The leading companies and industries 

When it comes to ESG performance, the top 25 companies in CSE’s research are also among the most profitable in their sectors. These include General Mills, Prologis and Prudential Financial, which led the pack in the 10 sectors that came out on top: beverage and food consumer products, health and life insurance, and real estate.

A number of industries trailed behind, including diversified financials, food production, property and casual insurance, metals, and petroleum refining/energy. The leaders in these sectors were American Express, Alcoa, Marathon Petroleum, Newmont, Tyson Foods, AIG and Dominion Energy.

The other sector leaders were: Colgate-Palmolive, Lockheed Martin, S&P Global, Microsoft, Nike, Nvidia, Hilton Worldwide Holdings, Stanley Black & Decker, Starbucks, Truist Financial, Ford Motor, UPS, Edwards Lifesciences, 3M, Target, Cisco Systems, Jacobs Engineering Group, Walt Disney, eBay, Cigna and Regeneron Pharmaceuticals.

The standout ESG practices among leaders

All of the top performers had these three aspects in common, according to CSE. They averaged high consolidated ESG ratings, as demonstrated by MSCI, CDP, Sustainalytics and S&P Global. They used ESG-related standards — of which GRI, SASB and TCFD are good examples — and they incorporated stakeholder concerns and preferences into their strategies and reports. Finally, their ESG reporting was comprehensive, and they committed to ambitious medium- and long-term quantitative goals. Some 86 percent of top performers have published an accessible, independent sustainability or ESG report.
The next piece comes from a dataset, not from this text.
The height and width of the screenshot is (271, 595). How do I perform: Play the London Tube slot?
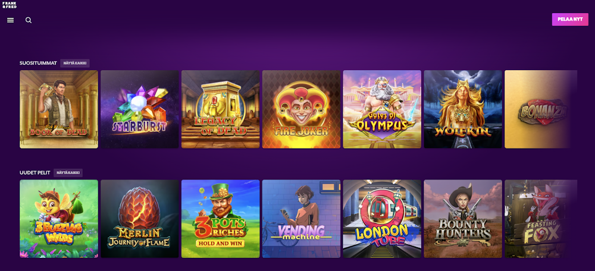coord(382,219)
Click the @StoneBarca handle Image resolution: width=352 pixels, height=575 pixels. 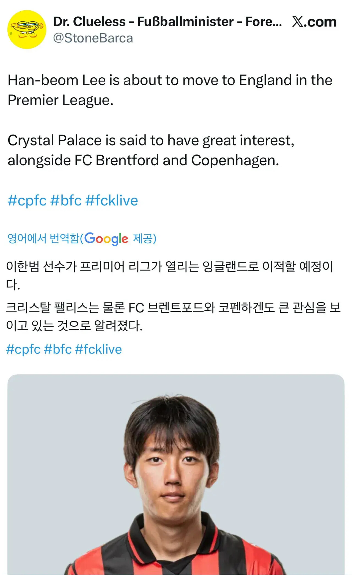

While adherents of ESG are finding that their businesses benefit in multiple ways, these firms are also looking at the growing investor trend that prioritizes companies with high ESG rankings. Global ESG assets are expected to hit $50 trillion by 2025.

A big push for decarbonization goals, less for transparency

CSE found that 29 percent of the surveyed companies had committed to decarbonization and 50 percent had set net-zero goals. But a lack of transparency in how companies planned to achieve those goals threatens to erode credibility in such ambitious targets.
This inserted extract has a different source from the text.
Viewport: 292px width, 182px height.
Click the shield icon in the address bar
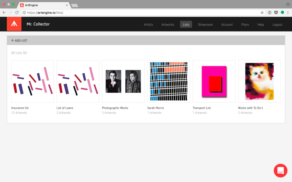click(x=276, y=12)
Avlonas offered a clear recommendation for companies that want to lead in the ESG space: Report progress on climate action annually via the Science-Based Targets initiative, which encourages companies to set long-term targets in line with the latest climate science.

“Right now the Science-Based Targets are the best tool through which companies can demonstrate that they are truly committed to reducing their greenhouse gas emissions and becoming net zero,” he told 3p.

Third-party assurance makes a difference

CSE’s research also found that only 30 percent of companies used third-party assurance for their ESG reporting. So while there might be transparency of data, there is no external verification.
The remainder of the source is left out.